* **BRIEF**:
Make an exact copy of every record that follows.

* **DATA LISTING**:

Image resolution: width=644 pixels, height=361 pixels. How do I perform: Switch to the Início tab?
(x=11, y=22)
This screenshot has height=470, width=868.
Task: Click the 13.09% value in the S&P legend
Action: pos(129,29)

* **EXERCISE OUTPUT**:
Image resolution: width=644 pixels, height=361 pixels. How do I perform: Switch to the Início tab?
(x=11, y=22)
This screenshot has height=470, width=868.
Task: Click the 13.09% value in the S&P legend
Action: pos(129,29)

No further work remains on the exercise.